Wednesday, 15 May 2013

Khandoba, (Marathi: खंडोबा Khaṇḍobā

Khandoba, (Marathi: खंडोबा Khaṇḍobā) also known as Khanderao, Khanderaya, Malhari Martand,Malanna, Mailar Malanna, Mailara Linga, and Mallu Khan is a regional Hindu deity, worshipped as Mārtanda Bhairava, a form of Shiva, mainly in the Deccan plateau of India, especially in the states of Maharashtra and Karnataka. He is the most popular family deity in Maharashtra. He is also the patron deity of warrior, farming, herding as well as some Brahmin (priest) castes, the hunters and gatherers of the hills and forests. The cult of Khandoba has linkages with Vaishnava and Jain traditions, and also assimilates all communities irrespective of caste, including Muslims. Khandoba is sometimes identified with Mallanna of Andhra Pradesh and Mailara of Karnataka. The worship of Khandoba developed during the 9th and 10th centuries from a folk deity into a composite god possessing the attributes of Shiva, Bhairava, Surya and Karttikeya (Skanda). He is depicted either in the form of a Lingam, or as an image riding on a bull or a horse. The foremost centre of Khandoba worship is Jejuri in Maharashtra. The legends of Khandoba, found in the text Malhari Mahatmya and also narrated in folk songs, revolve around his victory over demons Mani-malla and his marriages.

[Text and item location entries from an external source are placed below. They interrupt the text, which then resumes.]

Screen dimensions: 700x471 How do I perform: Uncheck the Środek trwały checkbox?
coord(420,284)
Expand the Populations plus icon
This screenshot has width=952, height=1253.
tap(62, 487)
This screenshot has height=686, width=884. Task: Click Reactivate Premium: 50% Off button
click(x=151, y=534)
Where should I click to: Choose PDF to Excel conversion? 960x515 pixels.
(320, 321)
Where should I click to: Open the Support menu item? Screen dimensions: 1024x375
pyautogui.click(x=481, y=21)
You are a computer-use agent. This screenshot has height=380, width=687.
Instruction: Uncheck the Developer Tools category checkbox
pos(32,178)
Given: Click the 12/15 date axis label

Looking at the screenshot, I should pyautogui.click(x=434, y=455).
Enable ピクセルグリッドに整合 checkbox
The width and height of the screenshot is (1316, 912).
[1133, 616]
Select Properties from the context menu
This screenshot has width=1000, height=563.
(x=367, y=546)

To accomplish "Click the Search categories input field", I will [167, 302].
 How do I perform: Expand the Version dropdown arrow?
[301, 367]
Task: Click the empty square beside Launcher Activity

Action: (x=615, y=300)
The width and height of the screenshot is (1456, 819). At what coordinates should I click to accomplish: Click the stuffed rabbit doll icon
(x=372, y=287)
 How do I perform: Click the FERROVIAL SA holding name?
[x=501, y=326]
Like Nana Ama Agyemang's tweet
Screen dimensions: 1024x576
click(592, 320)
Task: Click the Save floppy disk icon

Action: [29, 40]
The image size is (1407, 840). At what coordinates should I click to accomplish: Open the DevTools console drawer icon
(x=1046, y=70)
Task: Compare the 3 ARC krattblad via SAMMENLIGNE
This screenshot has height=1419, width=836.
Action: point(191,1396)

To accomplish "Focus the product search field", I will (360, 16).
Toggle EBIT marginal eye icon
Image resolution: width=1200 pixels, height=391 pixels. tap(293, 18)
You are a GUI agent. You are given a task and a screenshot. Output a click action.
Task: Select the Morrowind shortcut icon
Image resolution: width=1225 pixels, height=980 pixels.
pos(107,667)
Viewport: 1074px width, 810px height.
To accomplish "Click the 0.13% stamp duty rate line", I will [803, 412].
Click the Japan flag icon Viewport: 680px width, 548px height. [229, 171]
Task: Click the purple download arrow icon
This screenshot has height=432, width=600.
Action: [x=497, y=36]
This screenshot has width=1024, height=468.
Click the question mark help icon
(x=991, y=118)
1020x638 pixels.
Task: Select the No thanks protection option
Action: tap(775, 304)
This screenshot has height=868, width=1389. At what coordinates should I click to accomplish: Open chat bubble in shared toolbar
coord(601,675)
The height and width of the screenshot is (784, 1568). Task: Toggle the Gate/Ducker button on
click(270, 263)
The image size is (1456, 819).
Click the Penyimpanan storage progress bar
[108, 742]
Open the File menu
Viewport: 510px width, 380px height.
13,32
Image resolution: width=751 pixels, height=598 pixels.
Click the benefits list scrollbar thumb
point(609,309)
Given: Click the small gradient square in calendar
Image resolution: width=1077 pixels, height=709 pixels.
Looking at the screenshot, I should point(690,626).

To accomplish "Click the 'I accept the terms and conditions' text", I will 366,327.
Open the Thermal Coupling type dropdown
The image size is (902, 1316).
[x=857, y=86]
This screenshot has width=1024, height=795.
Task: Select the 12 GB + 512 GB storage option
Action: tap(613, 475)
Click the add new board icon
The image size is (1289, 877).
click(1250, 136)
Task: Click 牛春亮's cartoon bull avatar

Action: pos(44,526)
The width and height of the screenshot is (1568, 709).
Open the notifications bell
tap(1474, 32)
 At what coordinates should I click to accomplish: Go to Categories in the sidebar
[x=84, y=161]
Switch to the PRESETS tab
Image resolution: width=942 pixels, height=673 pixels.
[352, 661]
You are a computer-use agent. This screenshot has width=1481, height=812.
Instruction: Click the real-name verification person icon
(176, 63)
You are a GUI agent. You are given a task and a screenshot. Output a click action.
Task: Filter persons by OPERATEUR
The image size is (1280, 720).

The name "Khandoba" comes from the words "khadga" (sword), the weapon used by Khandoba to kill the demons, and "ba" (father). "Khanderaya" means "king Khandoba". The name "Mallari" or "Malhari" is split as "Malla" and "ari" (enemy), thus meaning "enemy of the demon Malla". Malhatri Mahatmya records Martanda Bhairava, pleased with the bravery of Malla, takes the name "Mallari" (the enemy of Malla). Other names include Khandu Gavda, Mhalsa-kant ("husband of Mhalsa") and Jejurica Vani.

Muslim veneration

Khandoba is also a figure of respect and worship to Muslims, and this affiliation is visible in the style of his temples. He is called Mallu or Ajmat Khan (Rautray) by Muslim devotees, and many times portrayed as being a Muslim himself in this context. The latter is believed to conferred upon by the Mughal invader king Aurangzeb, who was forced to flee from Jejuri by Khandoba's power. Some of these distinguishing Muslim features include his usual appearance as that of a Paṭhān on horseback, one of his wives being a Muslim, and that his horse-keeper is a Muslim in Jejuri. The Mārtaṇḍa Vijaya expressly states that his devotees mainly comprise of Muslims. The worship of Khandoba had received royal patronage by Ibrahim II, which consisted of the reinstatement of the annual jatra and the right of pilgrims to perform rituals at the Naldurg temple. Malhari Mahatmya even records Muslims (mleccha) as the god's bhaktas (devotees), who call him as Malluka Pathan or Mallu Khan. In Jejuri, a Muslim family traditionally looks after the horses of the god.